For instance, BERT is an encoder-only model and either predicts the most likely next token or predicts the most likely next sequence. This is sufficient for text classification (predict a single token label) or Span prediction tasks (ex. predict the full subject in ”The Cleveland Indian football team lost the game”) but it does’t work for translation of summarization.
Therefore, they consider a model that behaves similar to BERT but not exactly the same (it is trained with a similar Masked LM (Masked Language Modeling) objective.
There is a large portion of the paper that I did not include notes on.
Architecture
An encoder-decoder architecture with a denoising objective (you mask certain tokens and then train the model to predict what the masked tokens are) performs best. They shared parameters across the encoder and decoder. Reducing the number of layers in the encoder-decoder hurt performance.
Objective
They found most denoising objectives which train the model to reconstruct randomly corrupted text, performed similarly in the text-to-text setup. As a result, they suggest using objectives that produce short target sequences so that unsupervised pre-training is more computationally efficient.
3.3.4: Corrupting Spans::
We now turn towards the goal of speeding up training by predicting shorter targets. The approach we have used so far makes an i.i.d. decision for each input token as to whether to corrupt it or not. When multiple consecutive tokens have been corrupted, they are treated as a “span” and a single unique mask token is used to replace the entire span. Replacing entire spans with a single token results in unlabeled text data being processed into shorter sequences. Since we are using an i.i.d. corruption strategy, it is not always the case that a significant number of corrupted tokens appear consecutively. As a result, we might obtain additional speedup by specifically corrupting spans of tokens rather than corrupting individual tokens in an i.i.d. manner.
Ex: if your full sentence is “I received a heavy fine but it failed to crush my spirit.” then you could randomly mask tokens and end up with: “I received a heavy fine but it failed to crush my spirit.” where the bold is masked. This becomes “I received a {x} but it {y} to crush my spirit.” where the model now needs to predict {x} and {y}. If instead you did “I received a heavy fine but it failed to crush my spirit.” then you only need to predict a single token for {x} where {x} is “heavy fine but.”
Takeaways
- In spite of its simplicity, we found the text-to- text framework obtained comparable performance to task-specific architectures and ultimately produced state-of-the-art results when combined with scale.
- An encoder-decoder model works best (vs. encoder-only and decoder-only). You can share parameters between the encoder and decoder without a significant performance drop.
- Using a larger and diverse dataset improves performance.

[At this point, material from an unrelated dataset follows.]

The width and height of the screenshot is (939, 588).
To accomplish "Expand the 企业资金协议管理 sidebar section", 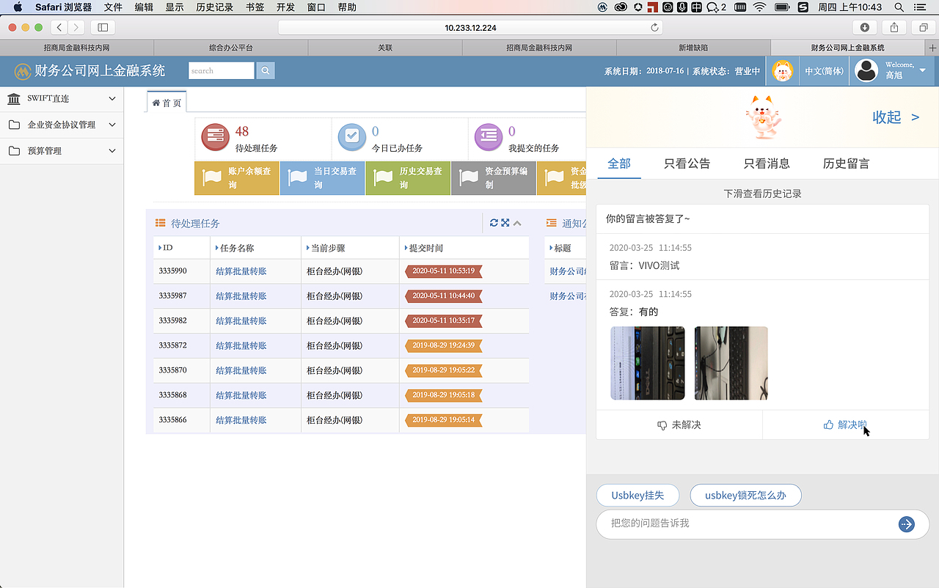I will coord(62,125).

- Updating all model parameters during fine-tuning outperformed methods to update fewer parameters (ex. Adapter Modules).
- For the denoising objective if you corrupt a sequence of tokens and then combine consecutive masked tokens into a single token to be predicted, then you can speed up training by purposefully masking sequences to predict instead of masking tokens randomly. This results in fewer tokens you need to predict which speed up training.